> Problem statement: Tally the lines of these entries that include "computer"; respond with only that tally.

(Data excerpts)

+===+

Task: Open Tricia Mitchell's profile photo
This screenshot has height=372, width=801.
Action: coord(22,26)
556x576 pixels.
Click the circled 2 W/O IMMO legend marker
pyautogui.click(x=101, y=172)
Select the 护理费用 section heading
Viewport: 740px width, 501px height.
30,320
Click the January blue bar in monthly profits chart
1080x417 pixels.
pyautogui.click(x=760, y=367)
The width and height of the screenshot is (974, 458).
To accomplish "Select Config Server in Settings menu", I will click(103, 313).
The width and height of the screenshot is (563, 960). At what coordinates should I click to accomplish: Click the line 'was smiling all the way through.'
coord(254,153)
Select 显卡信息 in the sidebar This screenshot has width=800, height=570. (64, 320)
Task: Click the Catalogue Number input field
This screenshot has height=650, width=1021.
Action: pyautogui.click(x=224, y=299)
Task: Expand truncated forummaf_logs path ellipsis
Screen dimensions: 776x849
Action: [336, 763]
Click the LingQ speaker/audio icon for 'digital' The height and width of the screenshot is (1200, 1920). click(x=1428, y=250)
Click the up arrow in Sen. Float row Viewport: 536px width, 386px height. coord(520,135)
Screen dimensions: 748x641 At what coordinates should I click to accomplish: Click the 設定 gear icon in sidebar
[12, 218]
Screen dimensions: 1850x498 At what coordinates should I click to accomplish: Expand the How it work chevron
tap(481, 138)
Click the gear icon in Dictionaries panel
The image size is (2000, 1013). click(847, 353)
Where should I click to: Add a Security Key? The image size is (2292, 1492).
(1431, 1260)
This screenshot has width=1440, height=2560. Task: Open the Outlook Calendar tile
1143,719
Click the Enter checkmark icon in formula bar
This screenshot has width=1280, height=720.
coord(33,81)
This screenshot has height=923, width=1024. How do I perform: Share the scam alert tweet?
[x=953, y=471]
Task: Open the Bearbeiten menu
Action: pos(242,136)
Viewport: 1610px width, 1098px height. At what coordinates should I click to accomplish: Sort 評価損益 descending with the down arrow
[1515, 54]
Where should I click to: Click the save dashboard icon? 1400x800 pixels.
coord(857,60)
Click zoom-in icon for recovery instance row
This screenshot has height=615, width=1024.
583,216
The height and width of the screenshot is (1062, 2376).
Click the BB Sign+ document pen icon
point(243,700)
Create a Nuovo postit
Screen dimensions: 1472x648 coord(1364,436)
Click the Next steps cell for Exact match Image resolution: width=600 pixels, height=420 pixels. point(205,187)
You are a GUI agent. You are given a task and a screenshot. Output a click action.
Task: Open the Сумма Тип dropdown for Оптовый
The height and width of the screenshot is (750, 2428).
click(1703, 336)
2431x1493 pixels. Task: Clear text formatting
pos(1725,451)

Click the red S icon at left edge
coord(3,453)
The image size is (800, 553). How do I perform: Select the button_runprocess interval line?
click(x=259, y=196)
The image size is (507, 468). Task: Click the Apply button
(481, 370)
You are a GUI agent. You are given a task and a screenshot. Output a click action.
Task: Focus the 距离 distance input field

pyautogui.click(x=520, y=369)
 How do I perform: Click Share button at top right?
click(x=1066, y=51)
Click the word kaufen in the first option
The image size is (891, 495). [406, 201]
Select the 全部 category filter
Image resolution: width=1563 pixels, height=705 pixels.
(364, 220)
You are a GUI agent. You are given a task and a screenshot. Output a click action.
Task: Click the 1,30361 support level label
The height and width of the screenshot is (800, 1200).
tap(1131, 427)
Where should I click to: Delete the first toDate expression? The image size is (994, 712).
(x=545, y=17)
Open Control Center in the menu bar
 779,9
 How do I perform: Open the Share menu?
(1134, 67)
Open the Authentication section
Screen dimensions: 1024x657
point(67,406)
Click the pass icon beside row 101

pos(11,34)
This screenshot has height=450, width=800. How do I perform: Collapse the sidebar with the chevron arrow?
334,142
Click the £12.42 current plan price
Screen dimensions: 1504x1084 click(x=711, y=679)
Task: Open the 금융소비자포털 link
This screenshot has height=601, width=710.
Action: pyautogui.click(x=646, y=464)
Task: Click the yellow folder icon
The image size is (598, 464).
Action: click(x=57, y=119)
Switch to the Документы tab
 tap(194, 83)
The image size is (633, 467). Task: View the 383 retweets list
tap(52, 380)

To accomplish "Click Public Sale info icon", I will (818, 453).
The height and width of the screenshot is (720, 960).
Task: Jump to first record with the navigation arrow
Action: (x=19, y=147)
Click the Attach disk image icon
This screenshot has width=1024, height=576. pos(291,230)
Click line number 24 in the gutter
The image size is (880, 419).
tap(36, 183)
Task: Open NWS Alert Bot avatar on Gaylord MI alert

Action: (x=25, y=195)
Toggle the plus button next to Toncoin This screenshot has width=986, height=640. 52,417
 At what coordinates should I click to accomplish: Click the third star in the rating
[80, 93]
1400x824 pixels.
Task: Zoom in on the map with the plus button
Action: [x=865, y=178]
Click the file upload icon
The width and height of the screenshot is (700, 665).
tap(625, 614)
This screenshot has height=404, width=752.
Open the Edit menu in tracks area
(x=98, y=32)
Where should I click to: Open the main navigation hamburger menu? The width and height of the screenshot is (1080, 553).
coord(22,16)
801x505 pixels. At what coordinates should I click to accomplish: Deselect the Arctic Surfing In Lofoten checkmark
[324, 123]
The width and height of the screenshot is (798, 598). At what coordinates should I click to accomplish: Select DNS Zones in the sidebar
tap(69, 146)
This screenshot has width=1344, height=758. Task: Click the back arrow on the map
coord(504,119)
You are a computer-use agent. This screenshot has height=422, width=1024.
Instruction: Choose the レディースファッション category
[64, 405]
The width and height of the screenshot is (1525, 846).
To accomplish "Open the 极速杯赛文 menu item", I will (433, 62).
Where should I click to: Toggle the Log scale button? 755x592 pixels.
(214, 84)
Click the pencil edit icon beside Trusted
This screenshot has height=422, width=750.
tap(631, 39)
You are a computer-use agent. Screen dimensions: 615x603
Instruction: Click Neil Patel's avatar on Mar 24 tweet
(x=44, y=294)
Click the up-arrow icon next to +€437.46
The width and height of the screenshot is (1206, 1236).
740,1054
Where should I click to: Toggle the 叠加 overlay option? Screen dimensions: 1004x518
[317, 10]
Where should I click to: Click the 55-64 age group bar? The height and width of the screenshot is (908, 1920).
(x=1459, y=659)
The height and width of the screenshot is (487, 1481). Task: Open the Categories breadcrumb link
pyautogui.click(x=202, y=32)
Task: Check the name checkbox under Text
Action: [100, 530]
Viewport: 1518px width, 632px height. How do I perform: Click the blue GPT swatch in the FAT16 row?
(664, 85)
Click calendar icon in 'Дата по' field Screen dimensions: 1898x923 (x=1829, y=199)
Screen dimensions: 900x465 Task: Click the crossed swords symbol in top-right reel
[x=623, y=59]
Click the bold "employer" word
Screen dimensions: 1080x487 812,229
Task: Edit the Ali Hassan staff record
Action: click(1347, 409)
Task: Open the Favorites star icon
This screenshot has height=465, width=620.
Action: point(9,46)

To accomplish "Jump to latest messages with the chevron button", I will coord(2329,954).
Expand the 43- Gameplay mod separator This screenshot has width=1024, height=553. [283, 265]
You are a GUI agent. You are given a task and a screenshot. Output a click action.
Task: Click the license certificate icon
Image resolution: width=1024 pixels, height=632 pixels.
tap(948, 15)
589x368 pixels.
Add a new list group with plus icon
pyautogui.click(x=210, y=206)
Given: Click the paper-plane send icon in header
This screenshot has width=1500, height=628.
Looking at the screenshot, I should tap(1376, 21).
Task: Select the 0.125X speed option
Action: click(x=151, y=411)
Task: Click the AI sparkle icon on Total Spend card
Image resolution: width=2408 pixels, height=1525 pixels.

+===+

> Answer to this exercise: 2